Your assignment –
Each record must be retyped word for word.

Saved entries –
•••
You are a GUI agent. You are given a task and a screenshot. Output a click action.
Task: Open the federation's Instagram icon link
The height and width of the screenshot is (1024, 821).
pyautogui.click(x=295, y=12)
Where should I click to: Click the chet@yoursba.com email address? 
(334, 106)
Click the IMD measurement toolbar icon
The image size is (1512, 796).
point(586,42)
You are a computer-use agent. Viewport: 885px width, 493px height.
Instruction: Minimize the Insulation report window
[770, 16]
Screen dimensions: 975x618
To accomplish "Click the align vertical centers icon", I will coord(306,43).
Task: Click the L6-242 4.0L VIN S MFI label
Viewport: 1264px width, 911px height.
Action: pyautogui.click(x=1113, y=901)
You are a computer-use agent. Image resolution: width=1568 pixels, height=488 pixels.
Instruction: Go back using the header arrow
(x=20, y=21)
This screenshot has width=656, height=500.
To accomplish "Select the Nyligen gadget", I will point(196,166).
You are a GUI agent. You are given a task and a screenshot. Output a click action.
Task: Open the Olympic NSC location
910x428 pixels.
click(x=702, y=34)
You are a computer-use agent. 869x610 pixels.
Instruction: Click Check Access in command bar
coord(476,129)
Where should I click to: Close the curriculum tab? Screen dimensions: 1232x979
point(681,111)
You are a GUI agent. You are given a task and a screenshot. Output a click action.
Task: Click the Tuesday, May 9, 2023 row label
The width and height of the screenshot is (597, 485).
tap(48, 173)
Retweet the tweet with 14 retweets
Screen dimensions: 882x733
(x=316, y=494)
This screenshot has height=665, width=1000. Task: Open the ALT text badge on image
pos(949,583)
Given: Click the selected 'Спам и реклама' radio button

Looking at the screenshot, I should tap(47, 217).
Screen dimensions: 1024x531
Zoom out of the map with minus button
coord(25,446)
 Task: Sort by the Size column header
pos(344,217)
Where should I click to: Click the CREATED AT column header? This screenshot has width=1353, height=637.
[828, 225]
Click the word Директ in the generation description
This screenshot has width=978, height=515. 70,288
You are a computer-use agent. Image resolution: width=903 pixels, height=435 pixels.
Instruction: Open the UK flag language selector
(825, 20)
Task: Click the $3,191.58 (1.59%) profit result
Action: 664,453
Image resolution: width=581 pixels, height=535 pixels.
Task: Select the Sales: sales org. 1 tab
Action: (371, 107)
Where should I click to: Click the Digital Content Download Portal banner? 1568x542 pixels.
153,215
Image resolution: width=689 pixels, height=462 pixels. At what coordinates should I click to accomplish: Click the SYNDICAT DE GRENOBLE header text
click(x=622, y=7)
•••
Output –
You are a GUI agent. You are given a task and a screenshot. Output a click action.
Task: Open the federation's Instagram icon link
The height and width of the screenshot is (1024, 821).
pyautogui.click(x=295, y=12)
Where should I click to: Click the chet@yoursba.com email address? 
(334, 106)
Click the IMD measurement toolbar icon
The image size is (1512, 796).
point(586,42)
You are a computer-use agent. Viewport: 885px width, 493px height.
Instruction: Minimize the Insulation report window
[770, 16]
Screen dimensions: 975x618
To accomplish "Click the align vertical centers icon", I will coord(306,43).
Task: Click the L6-242 4.0L VIN S MFI label
Viewport: 1264px width, 911px height.
Action: pyautogui.click(x=1113, y=901)
You are a computer-use agent. Image resolution: width=1568 pixels, height=488 pixels.
Instruction: Go back using the header arrow
(x=20, y=21)
This screenshot has width=656, height=500.
To accomplish "Select the Nyligen gadget", I will point(196,166).
You are a GUI agent. You are given a task and a screenshot. Output a click action.
Task: Open the Olympic NSC location
910x428 pixels.
click(x=702, y=34)
You are a computer-use agent. 869x610 pixels.
Instruction: Click Check Access in command bar
coord(476,129)
Where should I click to: Close the curriculum tab? Screen dimensions: 1232x979
point(681,111)
You are a GUI agent. You are given a task and a screenshot. Output a click action.
Task: Click the Tuesday, May 9, 2023 row label
The width and height of the screenshot is (597, 485).
tap(48, 173)
Retweet the tweet with 14 retweets
Screen dimensions: 882x733
(x=316, y=494)
This screenshot has height=665, width=1000. Task: Open the ALT text badge on image
pos(949,583)
Given: Click the selected 'Спам и реклама' radio button

Looking at the screenshot, I should tap(47, 217).
Screen dimensions: 1024x531
Zoom out of the map with minus button
coord(25,446)
 Task: Sort by the Size column header
pos(344,217)
Where should I click to: Click the CREATED AT column header? This screenshot has width=1353, height=637.
[828, 225]
Click the word Директ in the generation description
This screenshot has width=978, height=515. 70,288
You are a computer-use agent. Image resolution: width=903 pixels, height=435 pixels.
Instruction: Open the UK flag language selector
(825, 20)
Task: Click the $3,191.58 (1.59%) profit result
Action: 664,453
Image resolution: width=581 pixels, height=535 pixels.
Task: Select the Sales: sales org. 1 tab
Action: (371, 107)
Where should I click to: Click the Digital Content Download Portal banner? 1568x542 pixels.
153,215
Image resolution: width=689 pixels, height=462 pixels. At what coordinates should I click to accomplish: Click the SYNDICAT DE GRENOBLE header text
click(x=622, y=7)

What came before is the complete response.